L 8 R 205/13 B ER

Land
Nordrhein-Westfalen
Sozialgericht
LSG Nordrhein-Westfalen
Sachgebiet
Rentenversicherung
Abteilung
8
1. Instanz
SG Düsseldorf (NRW)
Aktenzeichen
S 39 R 882/12 ER
Datum
2. Instanz
LSG Nordrhein-Westfalen
Aktenzeichen
L 8 R 205/13 B ER
Datum
3. Instanz
Bundessozialgericht
Aktenzeichen
-
Datum
-
Kategorie
Beschluss
Auf die Beschwerde des Antragstellers wird der Beschluss des Sozialgerichts Düsseldorf vom 14.1.2013 geändert. Die aufschiebende Wirkung des Widerspruchs des Antragstellers gegen den Bescheid der Antragsgegnerin vom 22.2.2012 wird angeordnet. Die Antragsgegnerin trägt die Kosten des Verfahrens in beiden Rechtszügen. Der Streitwert wird für das Beschwerdeverfahren auf 55.695,28 EUR festgesetzt.

Gründe:

I.

Der Antragsteller begehrt die Anordnung der aufschiebenden Wirkung seines Widerspruchs gegen den Bescheid der Antragsgegnerin vom 22.2.2012, mit dem diese im Anschluss an eine Betriebsprüfung Beitragsnachforderungen für ausländische Saisonkräfte sowie Säumniszuschläge von insgesamt 220.781,12 EUR geltend macht.
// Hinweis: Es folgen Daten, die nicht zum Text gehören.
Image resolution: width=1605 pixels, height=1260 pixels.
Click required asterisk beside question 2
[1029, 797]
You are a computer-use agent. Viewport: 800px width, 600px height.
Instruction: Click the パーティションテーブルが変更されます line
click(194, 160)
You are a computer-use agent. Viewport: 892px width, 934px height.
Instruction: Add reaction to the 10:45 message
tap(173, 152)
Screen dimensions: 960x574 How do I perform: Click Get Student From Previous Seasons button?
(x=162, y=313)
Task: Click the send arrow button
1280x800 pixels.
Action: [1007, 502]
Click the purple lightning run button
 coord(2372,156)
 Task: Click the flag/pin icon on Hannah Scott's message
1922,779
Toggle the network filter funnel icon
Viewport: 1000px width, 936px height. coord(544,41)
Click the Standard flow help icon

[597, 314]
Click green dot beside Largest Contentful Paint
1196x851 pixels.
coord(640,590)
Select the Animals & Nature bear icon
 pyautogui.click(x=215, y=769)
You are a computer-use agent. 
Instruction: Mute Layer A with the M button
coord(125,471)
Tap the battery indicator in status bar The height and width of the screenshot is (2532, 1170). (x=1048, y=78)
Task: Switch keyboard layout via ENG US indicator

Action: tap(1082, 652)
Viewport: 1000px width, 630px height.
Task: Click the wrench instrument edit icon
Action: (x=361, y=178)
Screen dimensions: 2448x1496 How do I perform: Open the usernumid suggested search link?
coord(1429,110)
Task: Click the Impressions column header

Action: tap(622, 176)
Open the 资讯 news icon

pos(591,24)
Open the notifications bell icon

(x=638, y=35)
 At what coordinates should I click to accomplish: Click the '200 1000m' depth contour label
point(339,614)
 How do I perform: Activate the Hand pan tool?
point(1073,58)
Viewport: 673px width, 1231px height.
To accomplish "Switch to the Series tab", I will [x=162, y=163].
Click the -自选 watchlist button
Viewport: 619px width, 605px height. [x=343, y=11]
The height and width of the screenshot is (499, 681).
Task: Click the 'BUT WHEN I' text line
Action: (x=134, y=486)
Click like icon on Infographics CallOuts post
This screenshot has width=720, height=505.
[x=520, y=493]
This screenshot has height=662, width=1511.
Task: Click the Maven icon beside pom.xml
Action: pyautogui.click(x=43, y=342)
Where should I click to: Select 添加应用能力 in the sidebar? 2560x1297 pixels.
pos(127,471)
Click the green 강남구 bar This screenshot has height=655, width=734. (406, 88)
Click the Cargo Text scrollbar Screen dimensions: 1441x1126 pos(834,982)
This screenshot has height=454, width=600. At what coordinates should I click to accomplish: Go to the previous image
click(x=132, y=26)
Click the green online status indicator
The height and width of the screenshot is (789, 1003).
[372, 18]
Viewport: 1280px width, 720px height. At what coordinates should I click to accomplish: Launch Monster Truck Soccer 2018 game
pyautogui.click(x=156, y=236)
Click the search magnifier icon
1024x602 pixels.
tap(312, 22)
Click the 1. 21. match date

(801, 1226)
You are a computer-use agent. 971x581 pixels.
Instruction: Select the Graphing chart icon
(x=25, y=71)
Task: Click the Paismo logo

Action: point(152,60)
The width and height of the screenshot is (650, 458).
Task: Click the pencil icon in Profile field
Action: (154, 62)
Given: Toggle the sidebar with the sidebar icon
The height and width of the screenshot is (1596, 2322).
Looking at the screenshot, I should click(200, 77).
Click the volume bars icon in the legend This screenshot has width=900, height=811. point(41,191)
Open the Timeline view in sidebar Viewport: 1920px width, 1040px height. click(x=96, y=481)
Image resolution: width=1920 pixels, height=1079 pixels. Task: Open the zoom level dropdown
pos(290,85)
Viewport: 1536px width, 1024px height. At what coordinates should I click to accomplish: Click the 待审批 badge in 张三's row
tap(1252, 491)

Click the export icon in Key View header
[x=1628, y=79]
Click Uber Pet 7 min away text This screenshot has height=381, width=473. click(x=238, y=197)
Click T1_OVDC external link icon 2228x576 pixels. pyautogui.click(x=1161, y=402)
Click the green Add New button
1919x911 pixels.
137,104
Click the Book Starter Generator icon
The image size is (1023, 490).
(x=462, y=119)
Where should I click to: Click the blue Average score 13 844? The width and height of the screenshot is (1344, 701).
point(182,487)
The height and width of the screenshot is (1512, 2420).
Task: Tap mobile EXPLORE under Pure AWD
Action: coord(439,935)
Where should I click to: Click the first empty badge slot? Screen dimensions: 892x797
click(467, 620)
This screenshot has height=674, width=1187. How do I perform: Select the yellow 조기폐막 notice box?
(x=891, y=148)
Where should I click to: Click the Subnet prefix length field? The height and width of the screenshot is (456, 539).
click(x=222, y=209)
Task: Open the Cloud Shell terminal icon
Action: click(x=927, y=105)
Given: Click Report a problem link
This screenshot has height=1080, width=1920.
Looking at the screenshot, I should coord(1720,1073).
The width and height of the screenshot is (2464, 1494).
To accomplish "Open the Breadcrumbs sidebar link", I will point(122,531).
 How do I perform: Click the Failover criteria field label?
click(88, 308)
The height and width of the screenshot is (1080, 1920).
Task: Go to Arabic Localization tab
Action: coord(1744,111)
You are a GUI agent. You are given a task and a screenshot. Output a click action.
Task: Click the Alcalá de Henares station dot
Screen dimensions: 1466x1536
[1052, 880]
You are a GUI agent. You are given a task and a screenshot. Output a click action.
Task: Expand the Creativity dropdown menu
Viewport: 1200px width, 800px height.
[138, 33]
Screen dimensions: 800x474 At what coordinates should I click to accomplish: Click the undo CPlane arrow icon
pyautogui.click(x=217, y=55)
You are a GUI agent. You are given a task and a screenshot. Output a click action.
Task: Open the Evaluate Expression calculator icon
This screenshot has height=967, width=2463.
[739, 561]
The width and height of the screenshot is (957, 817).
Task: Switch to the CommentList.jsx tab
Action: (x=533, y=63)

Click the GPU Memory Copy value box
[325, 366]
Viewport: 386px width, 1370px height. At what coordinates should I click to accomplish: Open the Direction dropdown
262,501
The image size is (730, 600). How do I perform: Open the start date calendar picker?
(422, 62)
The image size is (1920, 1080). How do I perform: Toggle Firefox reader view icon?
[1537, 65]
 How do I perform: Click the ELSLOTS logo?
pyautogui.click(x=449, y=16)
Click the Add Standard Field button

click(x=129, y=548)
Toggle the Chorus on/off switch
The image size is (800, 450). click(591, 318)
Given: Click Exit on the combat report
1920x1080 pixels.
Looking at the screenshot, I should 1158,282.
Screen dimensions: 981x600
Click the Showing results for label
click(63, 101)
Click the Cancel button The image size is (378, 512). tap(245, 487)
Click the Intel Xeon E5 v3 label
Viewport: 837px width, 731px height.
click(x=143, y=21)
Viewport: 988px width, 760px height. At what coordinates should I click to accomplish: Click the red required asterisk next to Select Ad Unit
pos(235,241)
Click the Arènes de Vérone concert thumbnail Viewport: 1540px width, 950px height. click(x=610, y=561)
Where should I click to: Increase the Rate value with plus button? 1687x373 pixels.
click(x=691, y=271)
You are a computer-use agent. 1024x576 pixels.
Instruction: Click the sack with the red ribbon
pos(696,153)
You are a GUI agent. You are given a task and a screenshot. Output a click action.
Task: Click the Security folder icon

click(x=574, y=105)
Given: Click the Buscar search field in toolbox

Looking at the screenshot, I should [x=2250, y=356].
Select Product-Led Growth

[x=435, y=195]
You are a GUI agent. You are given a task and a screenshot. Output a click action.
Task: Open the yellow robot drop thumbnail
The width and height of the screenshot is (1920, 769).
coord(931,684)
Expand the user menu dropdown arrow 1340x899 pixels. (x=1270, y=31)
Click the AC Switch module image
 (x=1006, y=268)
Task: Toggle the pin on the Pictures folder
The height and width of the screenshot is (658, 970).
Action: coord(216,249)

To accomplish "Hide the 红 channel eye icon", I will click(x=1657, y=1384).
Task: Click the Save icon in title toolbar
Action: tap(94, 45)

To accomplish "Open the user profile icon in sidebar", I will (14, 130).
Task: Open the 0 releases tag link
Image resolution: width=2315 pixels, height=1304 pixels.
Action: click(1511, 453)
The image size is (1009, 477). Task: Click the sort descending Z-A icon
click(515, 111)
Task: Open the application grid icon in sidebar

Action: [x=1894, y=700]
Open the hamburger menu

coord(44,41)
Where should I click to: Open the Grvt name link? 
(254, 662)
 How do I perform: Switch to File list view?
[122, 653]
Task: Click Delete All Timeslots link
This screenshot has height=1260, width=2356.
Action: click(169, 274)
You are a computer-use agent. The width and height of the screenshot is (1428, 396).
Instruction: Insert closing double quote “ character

Der Antragsteller betreibt ein landwirtschaftliches Unternehmen, für das er seit langem insbesondere polnische Saisonkräfte zu landwirtschaftlichen Hilfsarbeiten wie Pflückarbeiten im Obstbau für weniger als 2 Monate beschäftigt. Es wurde regelmäßig eine Wochenarbeitszeit von 48 Stunden an 6 Tagen in der Woche vereinbart und eine Stundenlohnabrede getroffen. Die Stundenlöhne lagen über die Jahre leicht ansteigend zwischen fünf und sechs Euro. Einige der Arbeitnehmer waren vor Aufnahme der Tätigkeit für den Antragsteller im Heimatland bei der dortigen Arbeitsverwaltung arbeitslos gemeldet. Andere haben im Heimatland von ihren Arbeitgebern unbezahlten Urlaub für die Beschäftigung erhalten, manche für den gesamten Beschäftigungszeitraum, andere nur anteilig. Mit allen Saisonkräften schloss der Antragsteller schriftliche Arbeitsverträge, in denen u.a. die Dauer der Beschäftigung und der Umfang der geschuldeten Arbeitsleistung vereinbart waren. Für diese Saisonarbeitskräfte waren ferner formschriftliche und von der zuständigen Arbeitsagentur genehmigte Einstellungszusagen vorhanden. Der Antragsteller archivierte zudem Statusfragebögen für die beschäftigten Saisonarbeitnehmer in deutscher Sprache und in der Sprache des jeweiligen Heimatlandes.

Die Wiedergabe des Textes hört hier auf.